El capítulo II de nuestra serie de Culturas Políticas sobre los efectos del Covid aborda el impacto de la pandemia sobre el ecosistema de partidos desde las ideas del politólogo irlandés Peter Mair y con la ayuda de nuestro invitado Ángel Rivero, profesor de Ciencia Política de la Universidad Autónoma de Madrid. 

Este programa analiza cómo ha afectado el Covid a los partidos políticos tradicionales, que ya afrontaban una grave crisis desde al menos la gran recesión que sufrió la economía global entre 2008 y 2012. En España se ha traducido en el surgimiento de partidos políticos populistas que parecen ser enormemente influyentes más allá de sus resultados electorales inmediatos. 

En 2009 Peter Mair observó que los partidos, sobre todos los partidos en el gobierno, tienen dos funciones ineludibles, simultáneas y, sin embargo, con frecuencia, contradictorias entre sí: la capacidad de responder al electorado y la capacidad de gobernar, o proponer que van a gobernar, con responsabilidad. Y la pandemia no ha hecho más que exacerbar esta realidad. 

En primer lugar, tenemos la necesidad de responder al público y atender las necesidades percibidas por este. Es importante subrayar la dimensión percibida. Peter Mair tenía en mente, sobre todo, el dilema de los gobiernos ante, por ejemplo, la última crisis económica, cuando tuvieron que decidir entre dedicar recursos limitados para salvar a la banca al mismo tiempo que se dejaba caer a los ciudadanos (normalmente los más vulnerables) incapaces de hacer frente a la hipoteca. 

Salvar vidas o salvar la economía

Los paralelos con el efecto Covid son inmediatamente obvios. Pero también las diferencias. La política responsable en un primer momento significaba preservar la integridad del sistema sanitario, salvar vidas y confinar a la población. El resultado también fue infligir sufrimiento físico y mental sobre el electorado y, además, provocar una crisis económica de consecuencias inmediatas y con frecuencia y severísimas.

Ante semejante elección binaria «salvar vidas o salvar la economía», la opinión pública y del resto de partidos, prácticamente en bloque, estaba alineada con el gobierno sobre qué era responsable y necesario.
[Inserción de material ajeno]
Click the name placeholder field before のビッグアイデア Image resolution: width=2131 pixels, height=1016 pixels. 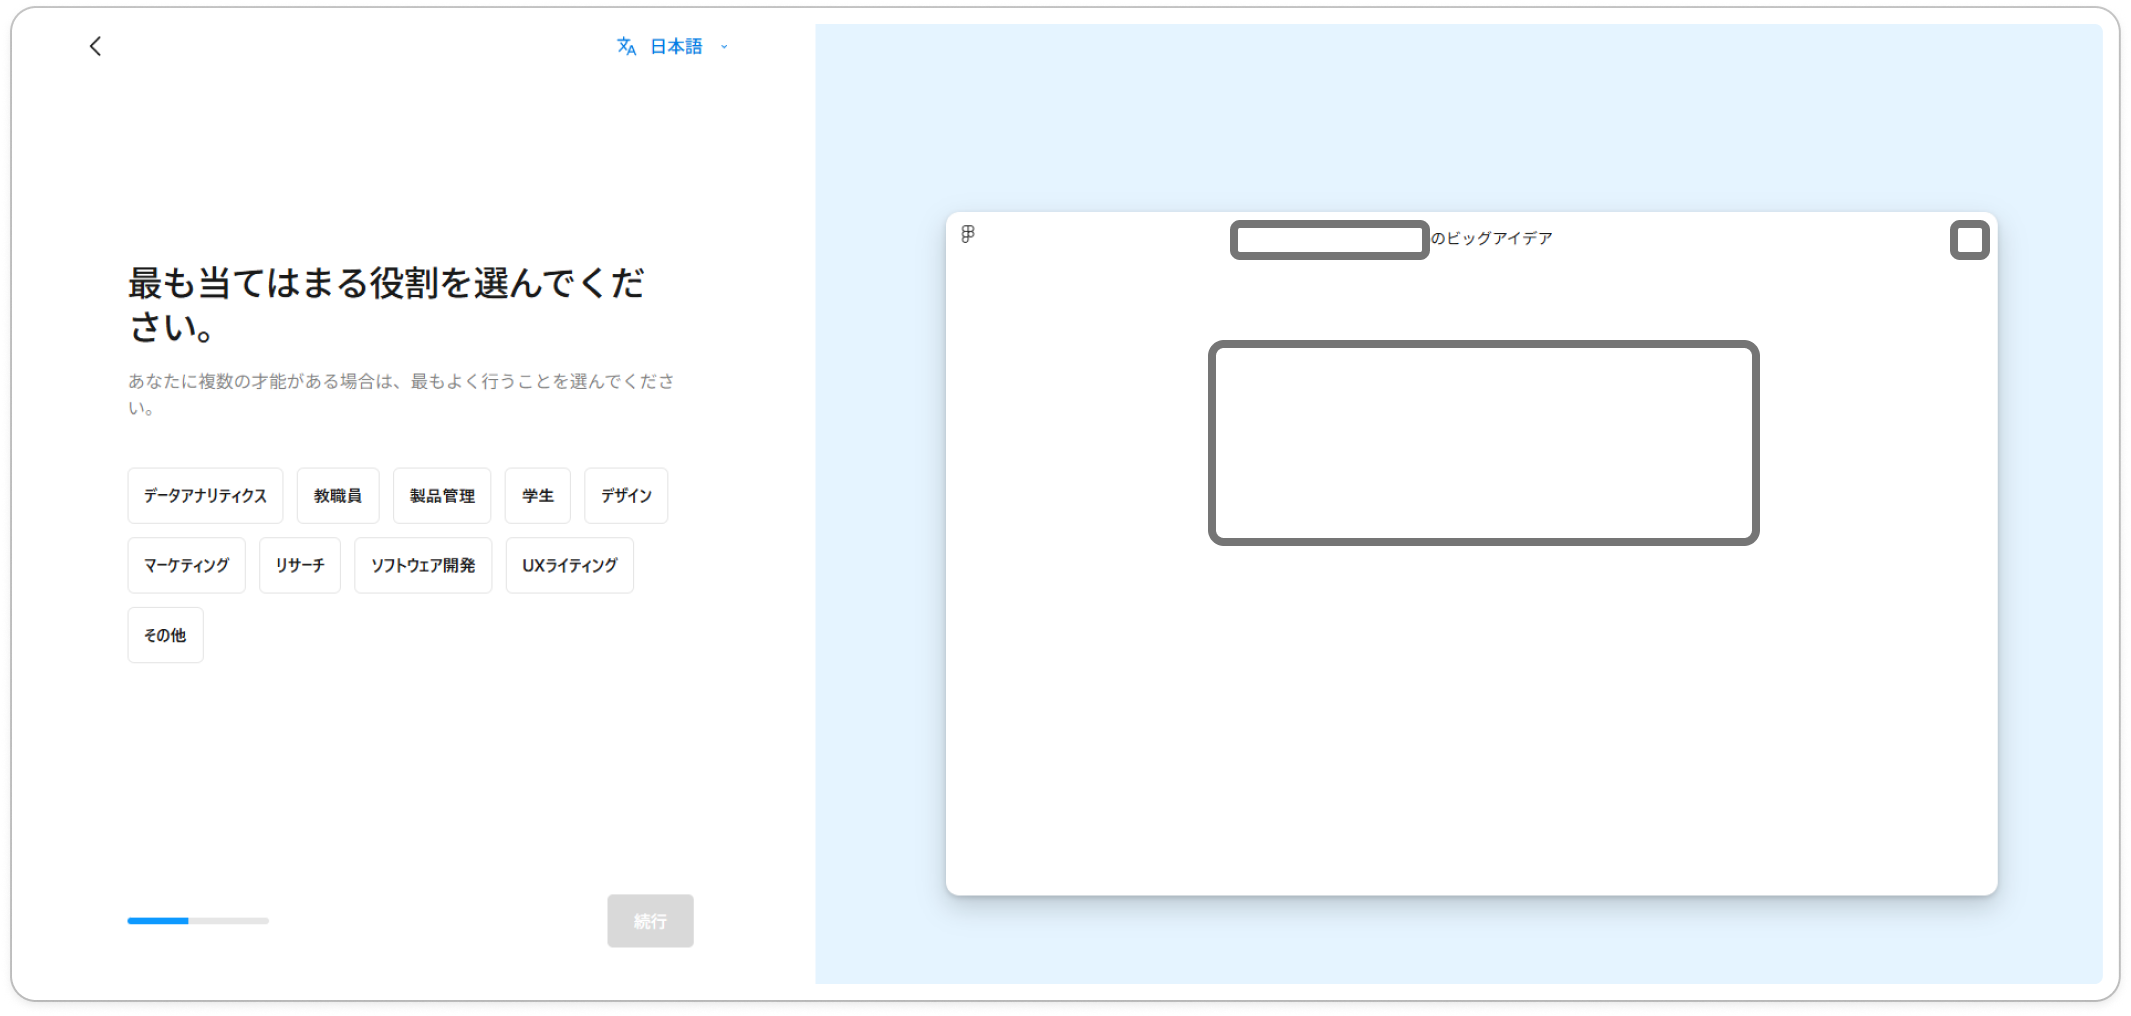(x=1329, y=240)
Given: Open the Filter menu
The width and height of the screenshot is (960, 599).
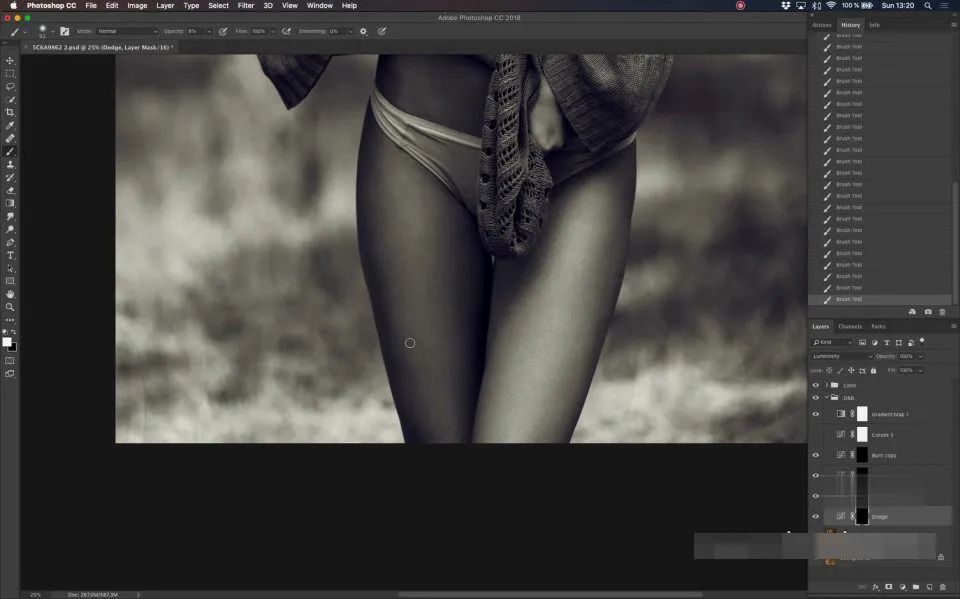Looking at the screenshot, I should [x=246, y=6].
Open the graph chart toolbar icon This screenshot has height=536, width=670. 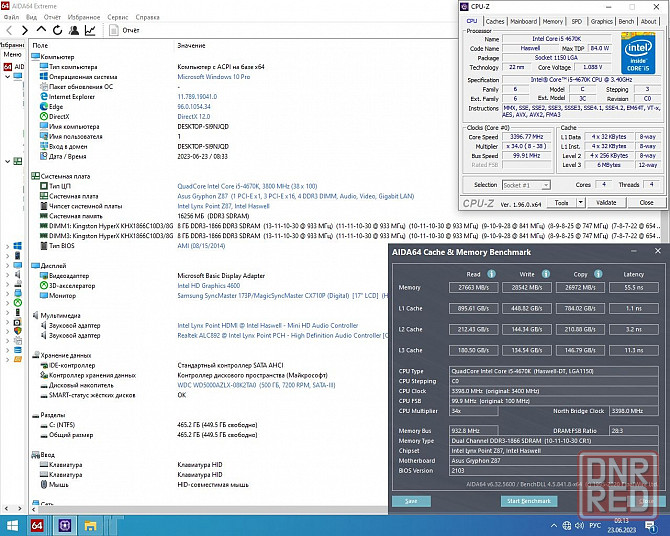89,31
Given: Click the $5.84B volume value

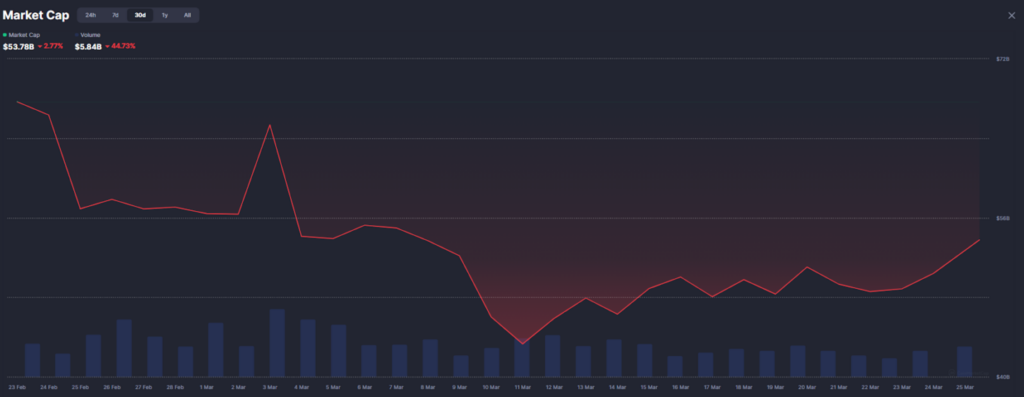Looking at the screenshot, I should [x=88, y=46].
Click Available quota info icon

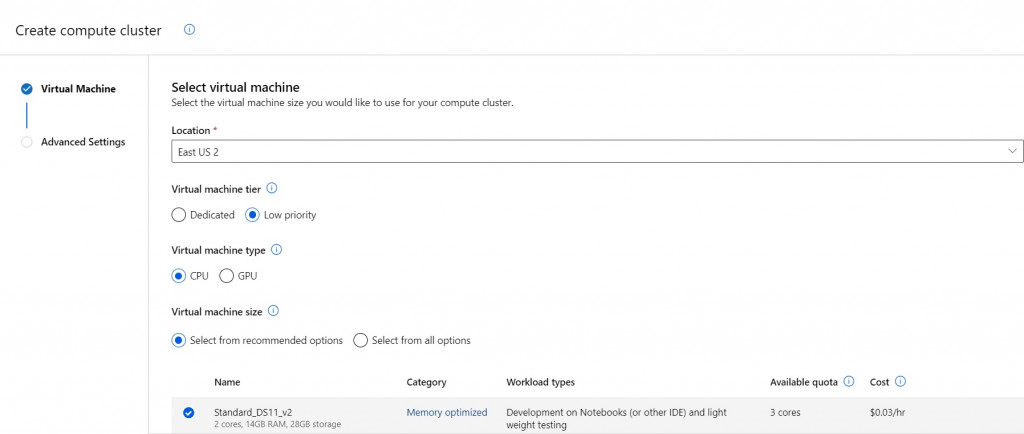849,381
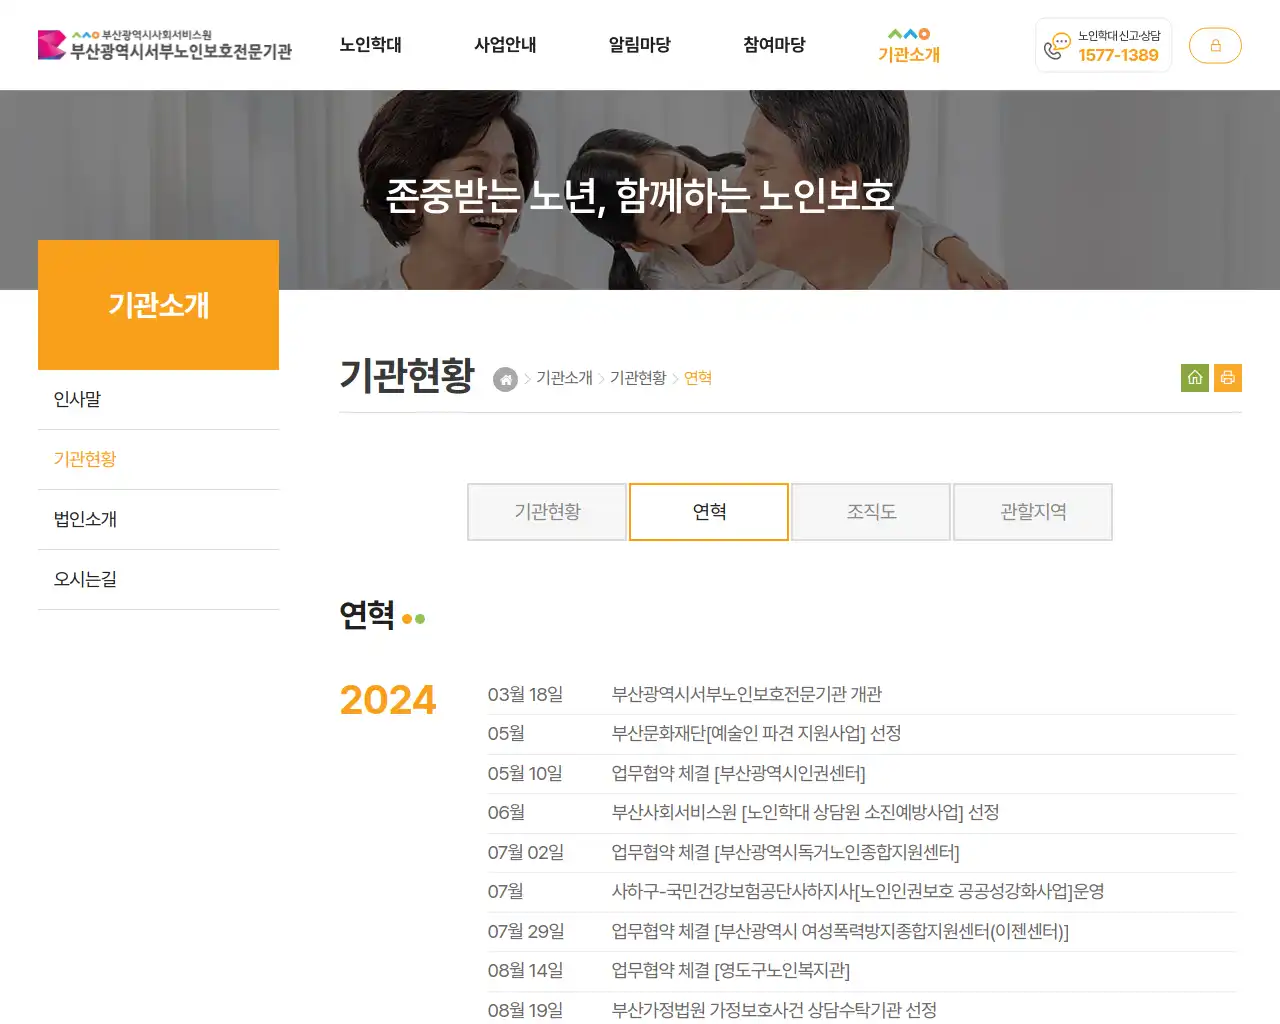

Y por eso se aceptó el sufrimiento. 

Pasado ese primer momento, no obstante, la percepción empezó a cambiar, y además, en distintas direcciones en distintos sectores de la opinión pública. La percepción de una parte de la opinión pública, por ejemplo la hostelería, que fue la primera víctima de la crisis económica, exigía abrir la economía.

Acto seguido, el común de la población, hastiada de las restricciones y poco después, grupúsculos negacionistas sumarían sus propias demandas. Aparecieron por tanto dos grupos de víctimas de sectores vulnerables distintos: los más expuestos a la enfermedad y los más expuestos a la crisis económica. 

Seguir o no a los expertos

Ante semejante tesitura la reacción en distintos teatros políticos ha sido muy distinta. Por un lado, Donald Trump, parecía coincidir con Peter Mair y despreció continuamente a sus expertos. Por otro lado, en Italia han creado justo ahora un gobierno de coalición liderado por Mario Draghi – un tecnócrata. Aquí en España, parece que el recurso a los expertos ha alejado aún más a los partidos políticos de la opinión pública y, de paso, ha devaluado el valor de los especialistas, que además están divididos entre sí.

La tesis de Mair iba en la dirección contraria de la famosa máxima de Joseph Schumpeter y según la cual lo que de verdad necesitan las democracias para funcionar correctamente es públicos desinteresados que dejen hacer a los expertos. Schumpeter pensaba en los efectos negativos de la desafección polarizada e intensamente ideologizada de los años de entreguerras y Mair en los efectos negativos de la desafección provocada por la desideologización de la segunda mitad del siglo XX.

Sea cual fuera la opción correcta, lo cierto es que la crisis sanitaria ha repolitizado la economía con todavía más intensidad que la crisis económica. 

¿Qué nos revela entonces la crisis del Covid sobre el presente y el futuro de nuestro sistema político?

Preguntas para el diálogo:

  • Es evidente que el ecosistema político y social del año 2020 está más polarizado y es más políticamente diverso que el dominante antes de la Gran Recesión. Los gobiernos y los electorados ya no afrontan una disyuntiva binaria, sino múltiples. ¿Sigue siendo vigente el análisis de Peter Mair? 
  • Los efectos de la pandemia ¿apuntan a un cambio de paradigma? 
  • ¿Hemos abandonado la placidez política de los últimos cincuenta años para retornar a una conflictividad más parecida a la de los años 30?
  • Ante la polarización, ¿está el futuro de la democracia liberal en la tecnocracia?